Apply and manage Headroom reduction and Spot management with CRD

HiberScale technology provides hibernated nodes that can resume within seconds to reduce application start times by up to 60%. This acceleration allows Kompass to safely lower the minimum replica count for workloads, reducing the number of Pods and nodes required while maintaining application responsiveness and availability.

The result is lower infrastructure costs without compromising workload performance. For more information, see HiberScale technology.

You can enable Kompass HiberScale technology for workloads by defining a WorkloadDescriptor custom resource.

The WorkloadDescriptor references a workload and defines protection options - Headroom reduction (spike protection) and Spot protection - that control when HiberScale resumes hibernated nodes.
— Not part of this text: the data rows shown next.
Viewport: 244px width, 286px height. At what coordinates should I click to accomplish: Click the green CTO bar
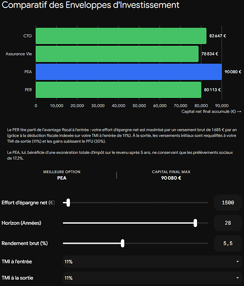tap(121, 36)
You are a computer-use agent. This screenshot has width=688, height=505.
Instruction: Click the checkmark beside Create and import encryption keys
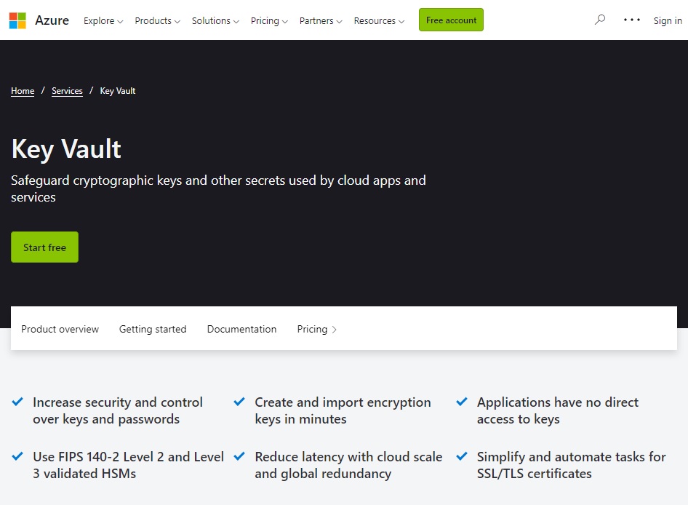point(239,402)
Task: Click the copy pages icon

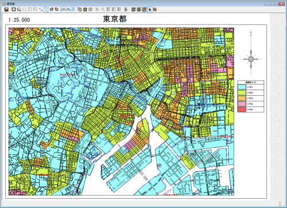Action: pos(80,9)
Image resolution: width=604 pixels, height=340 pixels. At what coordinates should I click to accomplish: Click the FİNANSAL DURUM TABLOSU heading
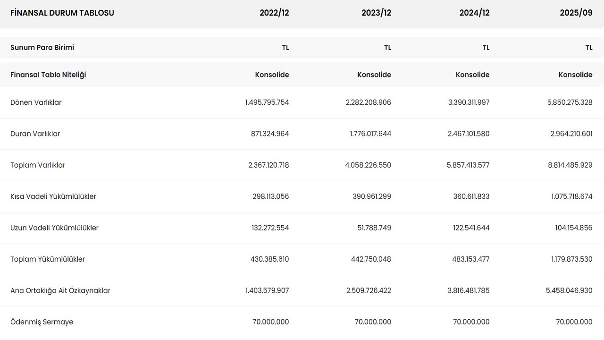[x=62, y=13]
When protection is activated for a workload, HiberScale creates hibernated node pools for that workload, based on the QScaler CRD. Kompass manages these pools through QScaler custom resources that correspond to your cluster's autoscaler or Karpenter nodepools.

You can override the local nodepool settings, such as instance types and number of nodes as well as the global HiberScale settings as described in Advanced configuration and observability.

WorkloadDescriptor overview

A WorkloadDescriptor is a namespaced resource.

The main fields include:

workloadReference: Identifies the workload by apiVersion, kind, and name. Supported workload types include Deployment and StatefulSet.
protection: Defines conditions that trigger HiberScale for spike and Spot protection.
resources: Specifies the vCPU and memory reserved for hibernated nodes that protect the workload.

Example:

apiVersion: kompass.zesty.co/v1alpha1
kind: WorkloadDescriptor
metadata:
  name: test-deployment
  namespace: test
spec:
  workloadReference:
    apiVersion: apps/v1
    kind: Deployment
    name: test-deployment
  protection:
    spike:
      active: true
      threshold: "10%"
      strategy: "default"
    spot:
      active: false
  draining:
    method: regular # accelerated (default)|regular 
    threshold: 10% # percentage|integer value 
  resources:
    cpu: 8000m
    memory: 8Gi

For a full reference of the fields, see WorkloadDescriptor field reference.

The protection section contains options that define when HiberScale resumes hibernated nodes:

Spike protection (Headroom reduction): reacts to unschedulable Pods
Spot protection: reacts to Spot interruption notices

Spike protection

The spike section specifies how Kompass manages unschedulable Pods. When active, it can adjust the HPA minReplicas according to a strategy that you configure. For more information on how Kompass protects workloads, see Headroom reduction.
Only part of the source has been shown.